■ Aim of the exercise ■
Which lines in the records below contain the word "beside"? Find and copy each of them, matching case exactly.

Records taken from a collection
──────
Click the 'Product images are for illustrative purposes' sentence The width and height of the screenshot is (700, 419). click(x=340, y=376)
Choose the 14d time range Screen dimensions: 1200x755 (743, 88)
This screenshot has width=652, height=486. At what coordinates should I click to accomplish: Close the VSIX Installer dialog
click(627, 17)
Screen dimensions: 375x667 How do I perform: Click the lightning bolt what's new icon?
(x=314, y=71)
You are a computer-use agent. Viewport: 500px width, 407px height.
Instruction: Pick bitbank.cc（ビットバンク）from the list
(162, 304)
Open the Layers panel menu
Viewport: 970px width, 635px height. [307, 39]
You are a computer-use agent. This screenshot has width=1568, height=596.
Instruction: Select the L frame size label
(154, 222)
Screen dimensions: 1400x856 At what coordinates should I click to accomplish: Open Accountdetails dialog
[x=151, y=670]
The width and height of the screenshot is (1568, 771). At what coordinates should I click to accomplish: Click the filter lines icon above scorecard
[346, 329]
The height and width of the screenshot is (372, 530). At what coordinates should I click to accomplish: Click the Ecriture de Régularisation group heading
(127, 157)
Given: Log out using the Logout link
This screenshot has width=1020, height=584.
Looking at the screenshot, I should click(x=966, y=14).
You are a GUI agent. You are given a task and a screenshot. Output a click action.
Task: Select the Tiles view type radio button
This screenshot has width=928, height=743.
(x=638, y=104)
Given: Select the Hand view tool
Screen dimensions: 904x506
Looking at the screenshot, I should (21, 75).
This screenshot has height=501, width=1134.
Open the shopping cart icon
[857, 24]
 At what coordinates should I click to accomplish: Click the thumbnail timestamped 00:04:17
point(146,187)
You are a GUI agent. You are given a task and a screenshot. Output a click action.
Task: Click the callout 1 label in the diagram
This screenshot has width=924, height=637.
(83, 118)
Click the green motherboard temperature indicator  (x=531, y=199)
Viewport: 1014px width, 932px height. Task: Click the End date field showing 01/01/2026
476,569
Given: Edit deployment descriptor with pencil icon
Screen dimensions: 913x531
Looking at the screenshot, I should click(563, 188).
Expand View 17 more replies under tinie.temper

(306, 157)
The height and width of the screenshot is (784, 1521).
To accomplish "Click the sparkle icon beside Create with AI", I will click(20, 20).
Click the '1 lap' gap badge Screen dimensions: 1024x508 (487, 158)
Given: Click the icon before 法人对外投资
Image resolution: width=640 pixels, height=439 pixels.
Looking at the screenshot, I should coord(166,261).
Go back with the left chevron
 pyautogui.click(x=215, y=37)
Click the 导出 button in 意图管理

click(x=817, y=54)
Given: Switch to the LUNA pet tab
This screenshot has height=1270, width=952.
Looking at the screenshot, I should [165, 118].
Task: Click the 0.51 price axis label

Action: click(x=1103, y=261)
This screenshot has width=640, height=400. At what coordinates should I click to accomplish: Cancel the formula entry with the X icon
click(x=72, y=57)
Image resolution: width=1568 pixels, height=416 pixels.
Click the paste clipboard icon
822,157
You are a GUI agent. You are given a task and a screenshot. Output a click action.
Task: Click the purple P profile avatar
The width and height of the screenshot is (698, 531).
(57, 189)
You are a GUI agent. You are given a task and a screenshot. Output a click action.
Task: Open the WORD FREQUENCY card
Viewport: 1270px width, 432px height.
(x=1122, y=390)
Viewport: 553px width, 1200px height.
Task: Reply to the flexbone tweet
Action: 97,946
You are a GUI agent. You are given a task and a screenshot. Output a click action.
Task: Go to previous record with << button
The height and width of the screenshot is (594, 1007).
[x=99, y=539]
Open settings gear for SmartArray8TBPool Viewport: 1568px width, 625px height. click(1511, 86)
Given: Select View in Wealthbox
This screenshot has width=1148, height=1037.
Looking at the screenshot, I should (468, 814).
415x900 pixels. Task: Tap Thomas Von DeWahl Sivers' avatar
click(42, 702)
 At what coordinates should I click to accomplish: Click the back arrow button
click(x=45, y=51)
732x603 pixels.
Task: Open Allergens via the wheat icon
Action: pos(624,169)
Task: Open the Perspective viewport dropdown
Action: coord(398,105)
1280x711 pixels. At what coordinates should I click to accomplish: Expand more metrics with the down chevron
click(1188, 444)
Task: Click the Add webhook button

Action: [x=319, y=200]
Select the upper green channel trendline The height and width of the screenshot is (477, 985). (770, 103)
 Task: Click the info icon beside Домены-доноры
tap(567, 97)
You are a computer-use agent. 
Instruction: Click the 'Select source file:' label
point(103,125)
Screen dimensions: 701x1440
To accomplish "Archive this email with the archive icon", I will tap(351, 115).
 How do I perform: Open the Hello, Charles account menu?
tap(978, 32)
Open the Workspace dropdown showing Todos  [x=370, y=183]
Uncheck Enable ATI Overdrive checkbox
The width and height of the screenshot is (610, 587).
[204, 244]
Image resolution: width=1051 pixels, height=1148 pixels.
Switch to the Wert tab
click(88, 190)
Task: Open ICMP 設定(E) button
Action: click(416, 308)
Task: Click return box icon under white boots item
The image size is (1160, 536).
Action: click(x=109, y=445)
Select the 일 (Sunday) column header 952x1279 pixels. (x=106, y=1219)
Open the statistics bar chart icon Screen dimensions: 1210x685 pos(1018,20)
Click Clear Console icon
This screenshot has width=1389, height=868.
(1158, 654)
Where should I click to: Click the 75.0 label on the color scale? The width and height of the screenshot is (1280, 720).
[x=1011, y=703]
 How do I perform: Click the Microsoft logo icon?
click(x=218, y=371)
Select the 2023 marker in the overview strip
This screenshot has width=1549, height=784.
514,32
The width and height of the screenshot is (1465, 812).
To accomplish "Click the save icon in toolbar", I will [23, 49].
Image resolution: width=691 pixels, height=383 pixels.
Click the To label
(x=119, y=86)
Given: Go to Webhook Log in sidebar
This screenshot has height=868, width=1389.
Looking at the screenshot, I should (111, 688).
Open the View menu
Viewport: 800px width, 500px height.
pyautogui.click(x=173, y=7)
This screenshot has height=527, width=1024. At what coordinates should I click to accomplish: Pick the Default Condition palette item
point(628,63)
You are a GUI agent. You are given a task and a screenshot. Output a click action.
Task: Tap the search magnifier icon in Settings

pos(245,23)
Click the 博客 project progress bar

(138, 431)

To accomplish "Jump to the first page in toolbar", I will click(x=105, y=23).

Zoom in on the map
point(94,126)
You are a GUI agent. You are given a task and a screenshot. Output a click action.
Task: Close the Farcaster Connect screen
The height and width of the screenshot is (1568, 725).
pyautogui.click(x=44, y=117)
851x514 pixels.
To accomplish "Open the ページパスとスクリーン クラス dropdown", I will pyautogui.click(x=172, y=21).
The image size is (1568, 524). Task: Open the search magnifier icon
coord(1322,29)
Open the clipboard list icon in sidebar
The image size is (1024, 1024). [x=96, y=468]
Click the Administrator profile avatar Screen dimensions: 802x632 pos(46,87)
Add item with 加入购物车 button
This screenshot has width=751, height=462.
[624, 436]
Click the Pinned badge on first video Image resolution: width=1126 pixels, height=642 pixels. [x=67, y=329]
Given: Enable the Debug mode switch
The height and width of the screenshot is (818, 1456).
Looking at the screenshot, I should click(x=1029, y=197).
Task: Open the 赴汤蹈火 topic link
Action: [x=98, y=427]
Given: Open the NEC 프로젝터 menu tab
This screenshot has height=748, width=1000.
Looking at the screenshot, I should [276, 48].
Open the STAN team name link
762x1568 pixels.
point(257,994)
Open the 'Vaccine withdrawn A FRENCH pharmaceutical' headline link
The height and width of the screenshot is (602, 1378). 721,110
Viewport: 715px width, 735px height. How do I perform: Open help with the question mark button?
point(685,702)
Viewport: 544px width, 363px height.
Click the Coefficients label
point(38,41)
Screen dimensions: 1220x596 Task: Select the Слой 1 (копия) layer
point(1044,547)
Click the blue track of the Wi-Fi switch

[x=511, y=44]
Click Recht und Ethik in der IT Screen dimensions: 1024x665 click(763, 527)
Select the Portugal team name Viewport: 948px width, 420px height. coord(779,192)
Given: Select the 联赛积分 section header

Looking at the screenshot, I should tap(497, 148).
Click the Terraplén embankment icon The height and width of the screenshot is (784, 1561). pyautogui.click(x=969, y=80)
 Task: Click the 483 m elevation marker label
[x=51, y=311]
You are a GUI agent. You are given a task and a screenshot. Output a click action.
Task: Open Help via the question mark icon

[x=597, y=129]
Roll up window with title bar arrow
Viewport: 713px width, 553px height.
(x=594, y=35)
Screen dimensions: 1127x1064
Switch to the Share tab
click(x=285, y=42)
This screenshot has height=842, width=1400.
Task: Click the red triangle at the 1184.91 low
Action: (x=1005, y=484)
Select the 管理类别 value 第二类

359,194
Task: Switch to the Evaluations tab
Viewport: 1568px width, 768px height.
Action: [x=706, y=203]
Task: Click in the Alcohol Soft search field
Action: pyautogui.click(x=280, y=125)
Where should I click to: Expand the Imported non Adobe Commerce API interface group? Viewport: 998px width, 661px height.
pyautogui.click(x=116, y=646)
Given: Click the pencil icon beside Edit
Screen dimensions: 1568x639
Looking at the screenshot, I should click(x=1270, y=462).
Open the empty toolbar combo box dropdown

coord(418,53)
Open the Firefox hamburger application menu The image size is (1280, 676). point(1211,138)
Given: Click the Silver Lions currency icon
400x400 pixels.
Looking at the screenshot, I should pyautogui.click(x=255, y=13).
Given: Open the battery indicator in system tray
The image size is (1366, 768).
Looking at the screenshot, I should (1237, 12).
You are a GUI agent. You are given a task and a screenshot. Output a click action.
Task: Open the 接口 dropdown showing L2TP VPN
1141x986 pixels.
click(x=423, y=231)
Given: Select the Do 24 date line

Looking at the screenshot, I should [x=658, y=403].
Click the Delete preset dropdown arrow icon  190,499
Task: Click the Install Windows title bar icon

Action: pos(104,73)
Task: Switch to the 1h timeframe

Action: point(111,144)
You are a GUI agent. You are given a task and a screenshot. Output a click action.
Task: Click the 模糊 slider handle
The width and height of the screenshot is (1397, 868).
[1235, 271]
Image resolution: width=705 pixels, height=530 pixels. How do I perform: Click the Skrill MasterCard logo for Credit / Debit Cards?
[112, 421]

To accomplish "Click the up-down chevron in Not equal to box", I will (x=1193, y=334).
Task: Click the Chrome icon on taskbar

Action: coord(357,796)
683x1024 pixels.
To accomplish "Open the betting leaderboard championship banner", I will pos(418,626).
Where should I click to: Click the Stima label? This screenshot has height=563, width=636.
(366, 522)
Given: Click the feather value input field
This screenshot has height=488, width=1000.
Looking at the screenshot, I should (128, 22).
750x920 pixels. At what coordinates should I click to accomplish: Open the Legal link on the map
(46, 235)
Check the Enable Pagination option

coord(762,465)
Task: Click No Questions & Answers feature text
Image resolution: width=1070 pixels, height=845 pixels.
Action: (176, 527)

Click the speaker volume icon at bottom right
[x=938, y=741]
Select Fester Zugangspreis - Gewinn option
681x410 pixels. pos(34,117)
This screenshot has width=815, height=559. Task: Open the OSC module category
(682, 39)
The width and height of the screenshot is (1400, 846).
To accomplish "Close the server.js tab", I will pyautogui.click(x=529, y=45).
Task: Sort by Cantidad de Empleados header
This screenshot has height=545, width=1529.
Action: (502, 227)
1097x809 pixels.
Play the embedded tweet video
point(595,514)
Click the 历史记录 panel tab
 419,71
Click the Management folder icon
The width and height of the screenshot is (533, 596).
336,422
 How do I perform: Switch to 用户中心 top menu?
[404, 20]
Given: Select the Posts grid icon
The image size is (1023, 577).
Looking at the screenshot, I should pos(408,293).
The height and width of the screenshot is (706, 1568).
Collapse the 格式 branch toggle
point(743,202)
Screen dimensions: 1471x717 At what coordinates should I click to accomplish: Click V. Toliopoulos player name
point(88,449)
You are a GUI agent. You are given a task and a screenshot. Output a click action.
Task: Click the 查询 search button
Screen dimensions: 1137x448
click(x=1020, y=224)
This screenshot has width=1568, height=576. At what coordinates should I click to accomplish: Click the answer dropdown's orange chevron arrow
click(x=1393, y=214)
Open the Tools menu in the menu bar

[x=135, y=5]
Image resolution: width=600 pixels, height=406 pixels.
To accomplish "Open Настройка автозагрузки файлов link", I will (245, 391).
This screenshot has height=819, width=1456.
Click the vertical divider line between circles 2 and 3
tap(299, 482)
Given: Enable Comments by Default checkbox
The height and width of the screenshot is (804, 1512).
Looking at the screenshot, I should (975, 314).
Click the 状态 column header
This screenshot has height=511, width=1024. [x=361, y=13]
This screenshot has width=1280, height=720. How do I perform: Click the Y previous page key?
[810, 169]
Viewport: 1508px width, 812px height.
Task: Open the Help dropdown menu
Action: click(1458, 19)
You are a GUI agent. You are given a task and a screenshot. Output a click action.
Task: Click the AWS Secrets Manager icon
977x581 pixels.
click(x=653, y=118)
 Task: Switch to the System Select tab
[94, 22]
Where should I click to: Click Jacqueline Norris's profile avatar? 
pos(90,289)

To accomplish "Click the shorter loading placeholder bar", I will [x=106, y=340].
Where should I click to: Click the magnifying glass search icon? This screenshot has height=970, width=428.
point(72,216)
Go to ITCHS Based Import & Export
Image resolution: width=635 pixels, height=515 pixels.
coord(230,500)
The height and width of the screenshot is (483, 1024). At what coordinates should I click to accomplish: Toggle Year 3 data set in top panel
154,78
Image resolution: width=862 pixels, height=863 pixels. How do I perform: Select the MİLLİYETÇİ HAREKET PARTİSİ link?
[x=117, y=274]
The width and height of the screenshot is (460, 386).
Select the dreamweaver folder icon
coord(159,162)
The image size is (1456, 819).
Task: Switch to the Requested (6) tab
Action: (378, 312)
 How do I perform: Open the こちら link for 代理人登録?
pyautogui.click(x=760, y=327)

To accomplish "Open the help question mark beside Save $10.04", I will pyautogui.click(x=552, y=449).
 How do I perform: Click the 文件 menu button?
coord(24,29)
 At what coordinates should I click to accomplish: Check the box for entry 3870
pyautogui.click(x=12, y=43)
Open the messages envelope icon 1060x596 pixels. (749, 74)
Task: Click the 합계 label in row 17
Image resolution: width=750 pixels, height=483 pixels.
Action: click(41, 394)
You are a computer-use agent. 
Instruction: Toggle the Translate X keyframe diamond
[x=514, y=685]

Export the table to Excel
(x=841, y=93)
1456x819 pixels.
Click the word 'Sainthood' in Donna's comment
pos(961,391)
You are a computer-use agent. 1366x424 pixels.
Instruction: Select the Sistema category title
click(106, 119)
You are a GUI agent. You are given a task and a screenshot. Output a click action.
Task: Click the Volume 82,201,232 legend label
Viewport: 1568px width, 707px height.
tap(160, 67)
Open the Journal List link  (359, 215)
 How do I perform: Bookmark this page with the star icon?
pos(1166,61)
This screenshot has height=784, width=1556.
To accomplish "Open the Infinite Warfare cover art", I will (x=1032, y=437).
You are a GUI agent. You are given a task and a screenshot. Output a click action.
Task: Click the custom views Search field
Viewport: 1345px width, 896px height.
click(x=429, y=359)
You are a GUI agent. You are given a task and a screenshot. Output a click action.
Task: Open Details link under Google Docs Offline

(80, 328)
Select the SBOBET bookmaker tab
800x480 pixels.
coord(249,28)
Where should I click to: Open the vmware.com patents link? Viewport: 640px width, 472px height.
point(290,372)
──────
■ Written response ■
To accomplish "Click the sparkle icon beside Create with AI", I will click(20, 20).
 Task: Click the info icon beside Домены-доноры
Given: Click the pencil icon beside Edit
To accomplish "Open the help question mark beside Save $10.04", I will pyautogui.click(x=552, y=449).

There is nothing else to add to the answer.